Now we try to predict the landing distance of the observations from test data.
test$predictedDistance<-predict(model,test)
cor.test(test$distance,test$predictedDistance)
##
## Pearson's product-moment correlation
##
## data: test$distance and test$predictedDistance
## t = 46.015, df = 37, p-value < 2.2e-16
## alternative hypothesis: true correlation is not equal to 0
## 95 percent confidence interval:
## 0.9834906 0.9955034
## sample estimates:
## cor
## 0.9913758
ggplot(data = test,aes(distance,y=predictedDistance,color=aircraft))+geom_point()+labs(x='Actual Distance',
y='Predicted Distance',title='Prediction Graph')+theme_hc(bgcolor = "darkunica")

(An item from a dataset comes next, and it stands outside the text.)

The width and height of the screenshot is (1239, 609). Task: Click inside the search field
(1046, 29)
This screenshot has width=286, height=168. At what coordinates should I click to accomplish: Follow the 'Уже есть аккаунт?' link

We can se that the correlation coefficient between actual landing distance and the predicted landing distance is 0.9891462 with 95% Confidence Interval being 0.9792438, 0.9943379. The prediction is fairly accurate as it predicts with close to 98% accuracy.
Thus, we can say that the Liner Regression model does a good job of predicting the landing distance.